Mode 3: Bedrock API keys
AWS introduced scoped Bedrock-only API keys in 2024 — a Bearer token that authenticates against Bedrock specifically, with no broader IAM reach. Parleq's BedrockBearerProvider talks to Bedrock over plain HTTPS with Authorization: Bearer <key>, bypassing SigV4 entirely. Useful when you want to give Parleq a credential that only calls Bedrock — no S3, no IAM, no other services.
Generate one in the AWS console under Bedrock → API keys. Pick a sensible expiration (e.g. 30 / 90 days) and scope it to the region(s) you'll use.
In Parleq, open Settings… → Cleanup provider → AWS Bedrock, switch Auth mode to Bedrock API key, and paste the key. Stored in the macOS Keychain.
Bedrock API keys expire on the date you set when creating them — Parleq's error surface includes the auth-mode hint, so an expired key shows up clearly. Generate a new one and replace it in Settings; no restart needed.
Choosing a model
Two recommended options, picked from in-house benchmarks against representative cleanup prompts:
| Model ID | Profile | TTFT p50 |
|---|---|---|
| openai.gpt-oss-120b-1:0 | Fastest (default) | ~400 ms |
| us.anthropic.claude-haiku-4-5-20251001-v1:0 | Balanced | ~880 ms |
Cleanup is a low-stakes editing task; either model handles it well. GPT-OSS is the default because the latency advantage is noticeable in practice. Switch to Claude Haiku if you've already standardized on Anthropic across your tooling and want consistent style.
Custom model IDs work too — Settings has a Model picker with a "Custom…" option that lets you paste any Bedrock model ID or inference-profile ID. Just confirm it's enabled in the region's model-access page first.
Pricing notes
Bedrock charges per token at the model-specific rate — no monthly subscription. Cleanup prompts are short (a few hundred input tokens, a few hundred output tokens), so a typical day of dictation runs to single-digit cents. Parleq's Settings → Usage tab tracks per-call token counts and rolls them into a running cost estimate using AWS's published rates.

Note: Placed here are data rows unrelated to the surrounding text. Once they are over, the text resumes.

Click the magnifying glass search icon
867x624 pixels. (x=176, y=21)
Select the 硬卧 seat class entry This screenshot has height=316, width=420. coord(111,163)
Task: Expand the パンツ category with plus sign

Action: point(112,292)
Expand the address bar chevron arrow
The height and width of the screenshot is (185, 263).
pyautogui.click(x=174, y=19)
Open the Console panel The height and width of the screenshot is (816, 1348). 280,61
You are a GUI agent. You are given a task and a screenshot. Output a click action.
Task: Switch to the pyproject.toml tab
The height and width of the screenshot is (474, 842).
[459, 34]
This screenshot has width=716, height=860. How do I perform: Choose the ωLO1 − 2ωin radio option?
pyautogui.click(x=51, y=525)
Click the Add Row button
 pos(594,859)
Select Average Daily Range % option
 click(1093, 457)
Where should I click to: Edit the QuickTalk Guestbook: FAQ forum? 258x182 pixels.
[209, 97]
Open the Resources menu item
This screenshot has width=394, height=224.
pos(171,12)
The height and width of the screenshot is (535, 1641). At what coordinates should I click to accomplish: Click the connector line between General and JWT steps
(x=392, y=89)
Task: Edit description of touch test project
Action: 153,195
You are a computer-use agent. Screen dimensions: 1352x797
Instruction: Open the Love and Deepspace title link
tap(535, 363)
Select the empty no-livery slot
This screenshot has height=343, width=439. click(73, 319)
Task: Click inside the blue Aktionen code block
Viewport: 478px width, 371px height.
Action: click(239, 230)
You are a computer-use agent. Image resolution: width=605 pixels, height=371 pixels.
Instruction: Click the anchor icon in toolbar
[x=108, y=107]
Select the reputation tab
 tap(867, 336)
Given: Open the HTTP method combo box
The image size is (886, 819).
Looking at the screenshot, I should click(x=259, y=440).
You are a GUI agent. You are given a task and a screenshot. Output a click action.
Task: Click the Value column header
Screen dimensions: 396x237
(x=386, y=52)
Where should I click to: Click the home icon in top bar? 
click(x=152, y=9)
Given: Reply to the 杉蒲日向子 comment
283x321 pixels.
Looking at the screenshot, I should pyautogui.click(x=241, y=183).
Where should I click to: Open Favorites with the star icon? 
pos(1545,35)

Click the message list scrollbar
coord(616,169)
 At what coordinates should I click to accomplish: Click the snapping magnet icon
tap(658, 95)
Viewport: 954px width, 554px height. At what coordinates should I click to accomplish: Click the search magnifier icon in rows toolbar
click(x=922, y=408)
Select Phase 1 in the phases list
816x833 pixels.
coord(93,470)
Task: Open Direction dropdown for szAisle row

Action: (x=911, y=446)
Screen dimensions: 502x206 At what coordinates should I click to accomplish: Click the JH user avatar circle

See the current rates at aws.amazon.com/bedrock/pricing. There's no charge for unused capacity — Bedrock is fully on-demand.
Compliance notes
Bedrock-served models do not use prompts or completions for training. Traffic stays within your AWS account boundary; the same VPC / IAM / CloudTrail controls you've already configured for AWS apply. If you're already using AWS for other compliance-sensitive workloads, Parleq fits inside that approval — no separate vendor review.
Audio never reaches AWS. Only the text transcript output by Parleq's on-device speech model is sent. Logs include length-only diagnostics; transcript text is never written to ~/.parleq/app.log.
Troubleshooting
AccessDeniedException — model not enabled
You haven't enabled access to the model in this region. Go to Bedrock → Model access, switch to the right region, and request access. Approval is usually immediate.
ValidationException: model not found
The model ID isn't valid for the configured region. Double-check the spelling against AWS's model catalog, and confirm the model is offered in the region you selected (some are us-east-1-only, others have inference profiles like the us.anthropic.* prefix that route across regions).
SSO session expired
The overlay surfaces a clear "AWS SSO session expired" error pointing at aws sso login --profile <name>. Run that, then dictate again — no restart needed.
Tracing credential resolution
For deep debugging, set PARLEQ_BEDROCK_TRACE=1 in the environment before launching Parleq (or via the launch agent plist). Soto will trace each credential provider it tries in order, so you can see exactly which one matched or why each rejected.